Hard Numbers: Turkish-Russian antibody clash. Arab world gets 1st female PM, hidden debt to China, US leads rich world in COVID deaths

Turkey's President Recep Tayyip Erdogan (L) and Russia's President Vladimir Putin meet at Bocharov Ruchei residence.

Vladimir Smirnov/TASS

1,000: Mine's bigger than yours! At a meeting with Turkish President Recep Erdogan, Russian President Vladimir Putin — who recently left a precautionary quarantine — boasted a COVID antibody level of "15 or 16." But Erdogan was not impressed. "It's very low," scoffed the Turkish president, "mine, for example, is above 1,000."


1: Tunisian President Kaies Saied has appointed Najla Bouden Ramadhane to be the country's next prime minister, more than a month later than he initially promised. Ramadhane, a university professor and geologist, will be the first female head of government in Tunisia, and anywhere in the Arab world.
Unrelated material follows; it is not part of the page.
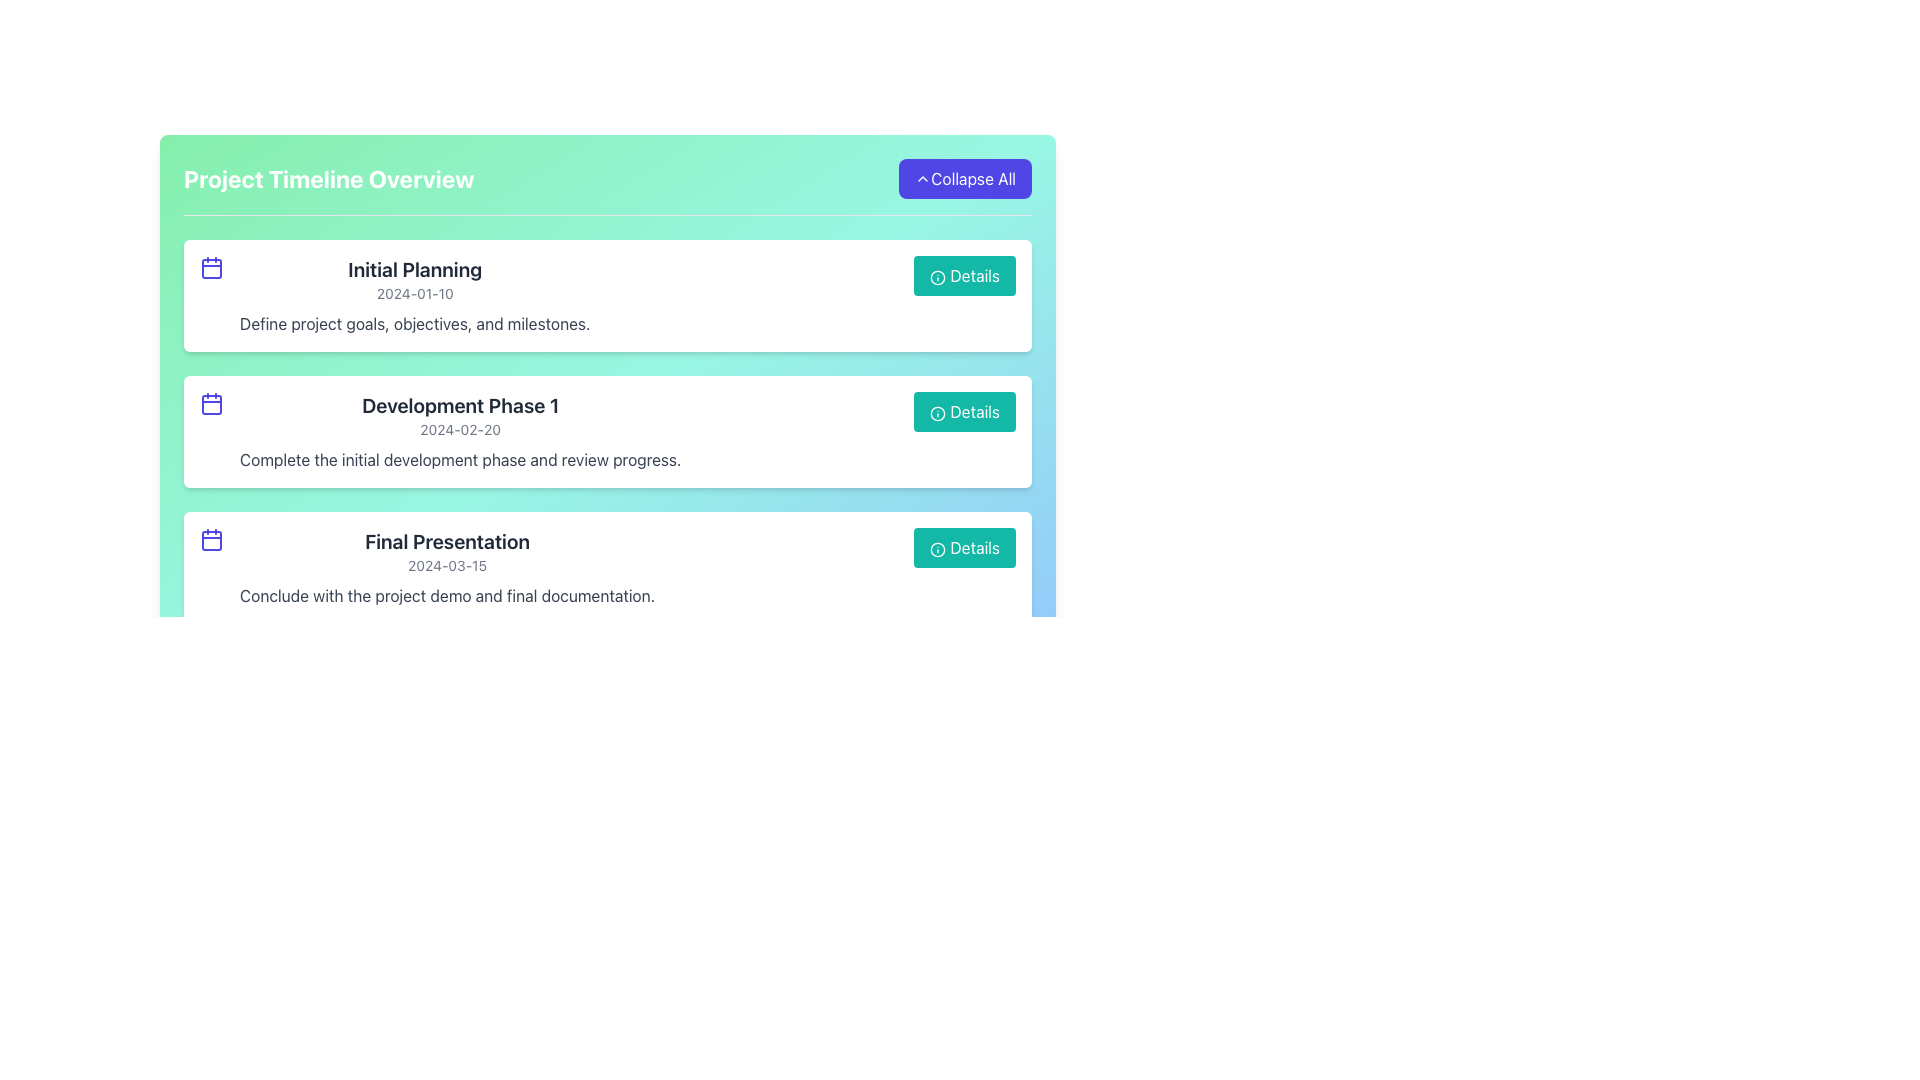 This screenshot has height=1080, width=1920. Describe the element at coordinates (459, 428) in the screenshot. I see `the text label displaying the date '2024-02-20' in gray font, located beneath 'Development Phase 1' and above the description in the second card of project phases` at that location.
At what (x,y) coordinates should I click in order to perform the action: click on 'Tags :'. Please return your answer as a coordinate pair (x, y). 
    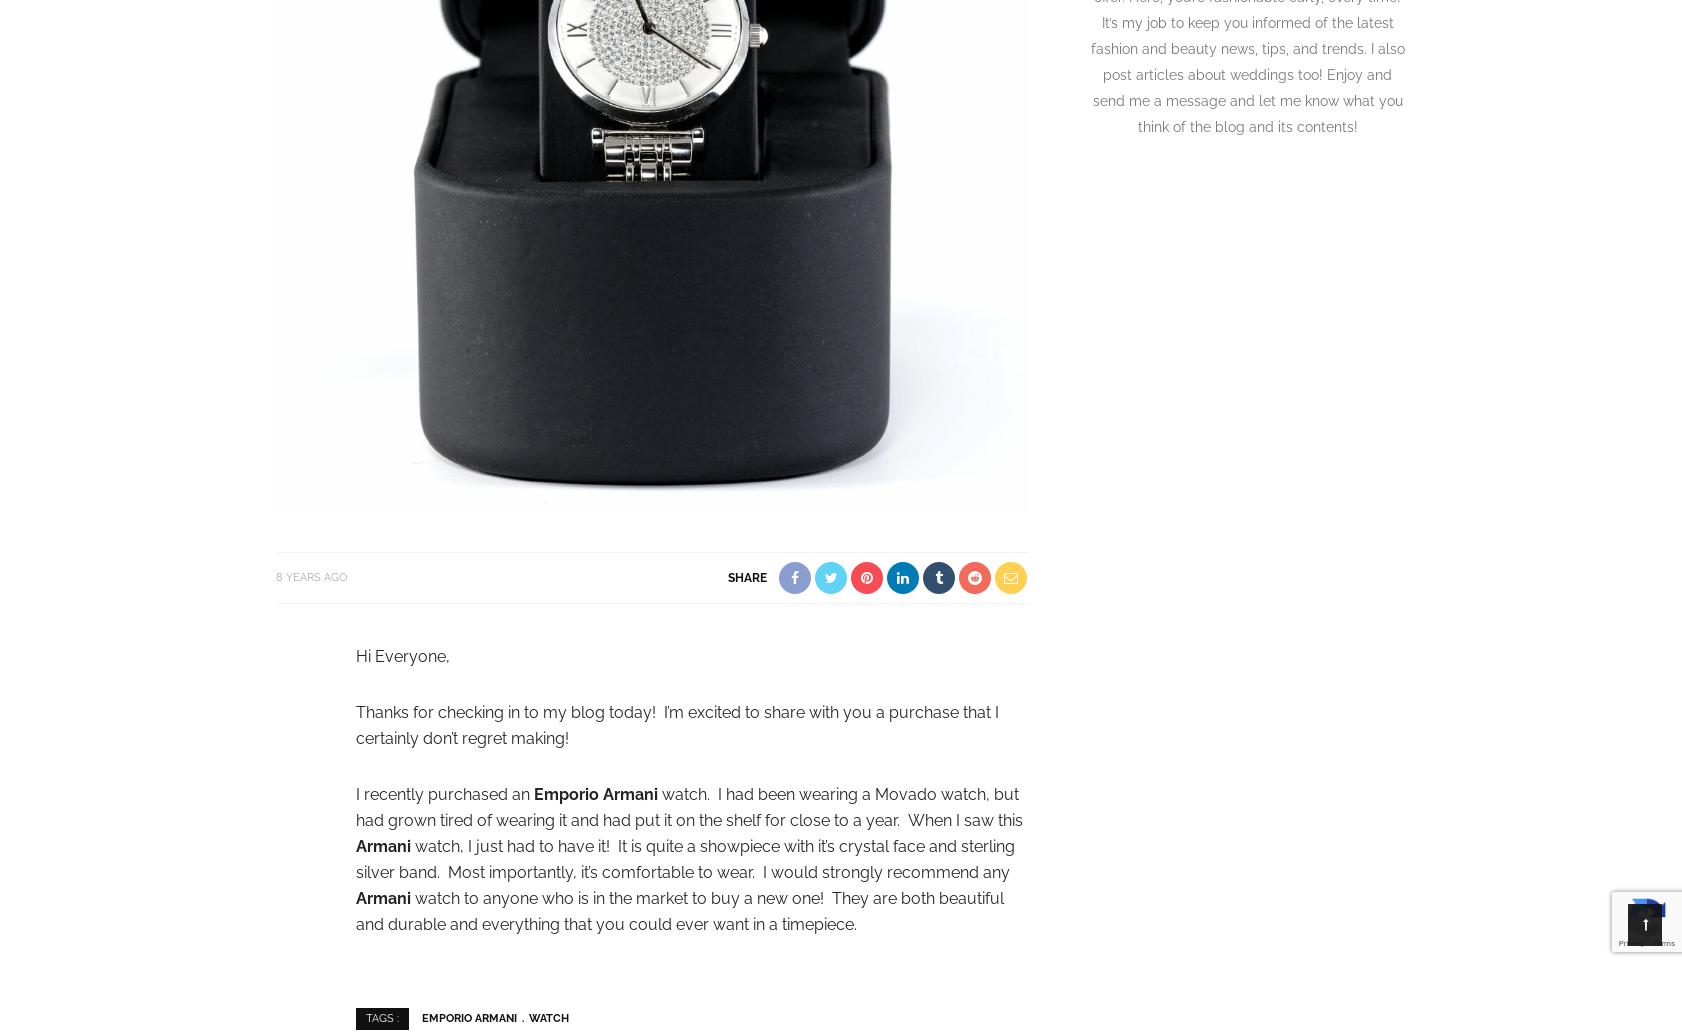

385 billion: Low- and middle-income countries with infrastructure projects financed by China's flagship Belt and Road Initiative owe Beijing and Chinese banks $385 billion more than previously thought. A new study says its mostly state-owned companies with opaque balance sheets that are on the hook for the hidden debt.

8: Adjusting for population size, America's COVID death rate is now eight times higher than the average in all other high-income nations, according to The Economist. This is largely due to a slowdown in vaccinations caused by vaccine hesitancy and skepticism.